The junior section of primary school is children aged from seven or eight up to eleven. This is years four, five, and six. Often, the infants and the juniors are separated for certain things, for example at playtime, assembly time, lunchtime, and outings. In the playground, there is an infant section and a junior section; the wide age range means that children are safer playing with others of the same or similar age. Infants often eat first at lunchtime, arriving in increments to ease the flow of children sitting down to lunch.
For the junior curriculum in years four, five, and six, there is still a great focus on the three Rs: Reading, Writing, Arithmetic. Taking books from the school library is part of their homework, although they can read whatever level and at whatever pace is comfortable for them. Some avid readers may rip through books at a faster rate, while others focus more slowly.

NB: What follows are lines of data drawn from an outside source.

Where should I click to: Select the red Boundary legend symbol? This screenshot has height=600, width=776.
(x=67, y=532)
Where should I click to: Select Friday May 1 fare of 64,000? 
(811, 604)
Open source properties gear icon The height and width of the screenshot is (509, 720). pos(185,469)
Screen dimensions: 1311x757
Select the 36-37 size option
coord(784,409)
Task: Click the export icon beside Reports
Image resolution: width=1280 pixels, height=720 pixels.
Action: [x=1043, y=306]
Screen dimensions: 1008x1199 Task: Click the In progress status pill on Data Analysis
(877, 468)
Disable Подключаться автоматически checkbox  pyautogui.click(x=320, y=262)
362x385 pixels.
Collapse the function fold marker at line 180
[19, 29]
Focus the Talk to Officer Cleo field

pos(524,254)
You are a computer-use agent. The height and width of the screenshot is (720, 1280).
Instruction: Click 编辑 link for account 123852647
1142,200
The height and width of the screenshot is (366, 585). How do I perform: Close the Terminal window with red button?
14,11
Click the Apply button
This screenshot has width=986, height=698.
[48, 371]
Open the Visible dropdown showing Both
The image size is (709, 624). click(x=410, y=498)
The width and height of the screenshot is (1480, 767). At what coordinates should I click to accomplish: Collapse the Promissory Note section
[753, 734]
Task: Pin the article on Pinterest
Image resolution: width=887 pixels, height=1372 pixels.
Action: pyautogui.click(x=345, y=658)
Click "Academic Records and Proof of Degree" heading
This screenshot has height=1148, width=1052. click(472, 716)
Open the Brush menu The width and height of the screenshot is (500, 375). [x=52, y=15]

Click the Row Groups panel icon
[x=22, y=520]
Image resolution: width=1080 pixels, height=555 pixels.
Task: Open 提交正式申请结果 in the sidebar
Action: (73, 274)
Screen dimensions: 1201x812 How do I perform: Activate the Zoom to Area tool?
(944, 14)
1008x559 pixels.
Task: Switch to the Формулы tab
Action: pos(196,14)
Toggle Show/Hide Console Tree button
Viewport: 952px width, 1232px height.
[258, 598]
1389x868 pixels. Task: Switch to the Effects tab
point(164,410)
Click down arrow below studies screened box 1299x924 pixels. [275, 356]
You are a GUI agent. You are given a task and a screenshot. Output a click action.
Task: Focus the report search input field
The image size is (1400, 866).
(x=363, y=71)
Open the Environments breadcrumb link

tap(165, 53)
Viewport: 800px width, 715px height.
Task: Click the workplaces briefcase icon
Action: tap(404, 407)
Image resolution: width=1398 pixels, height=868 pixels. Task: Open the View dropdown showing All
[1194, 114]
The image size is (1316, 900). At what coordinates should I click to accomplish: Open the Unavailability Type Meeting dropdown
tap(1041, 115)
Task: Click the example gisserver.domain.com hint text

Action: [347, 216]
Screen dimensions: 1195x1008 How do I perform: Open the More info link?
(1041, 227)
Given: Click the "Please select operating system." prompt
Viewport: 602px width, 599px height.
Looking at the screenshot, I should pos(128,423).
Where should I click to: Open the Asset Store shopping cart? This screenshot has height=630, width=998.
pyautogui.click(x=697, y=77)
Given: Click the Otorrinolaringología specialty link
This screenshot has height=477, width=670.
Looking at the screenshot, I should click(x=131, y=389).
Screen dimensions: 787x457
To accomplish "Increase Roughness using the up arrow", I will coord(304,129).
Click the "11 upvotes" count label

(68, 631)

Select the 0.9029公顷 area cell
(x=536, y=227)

At this stage, they have learned to write and now the focus is on the formation of those letters and words, learning how to practice cursive (joined up) writing, and formatting their letters with lined notebooks to guide them. In years five and six, they begin writing with pens.
Other subjects are more formally addressed: geography, history, drama, etc. Classes may begin projects for each subject, and subjects like history or geography will focus on one specific topic – like the Victorian era, World War II, or the Amazon Rainforest – for a whole semester, or term. They engage in various different academic or creative activities related to this topic, from watching videos, to creating sculptures, or writing stories.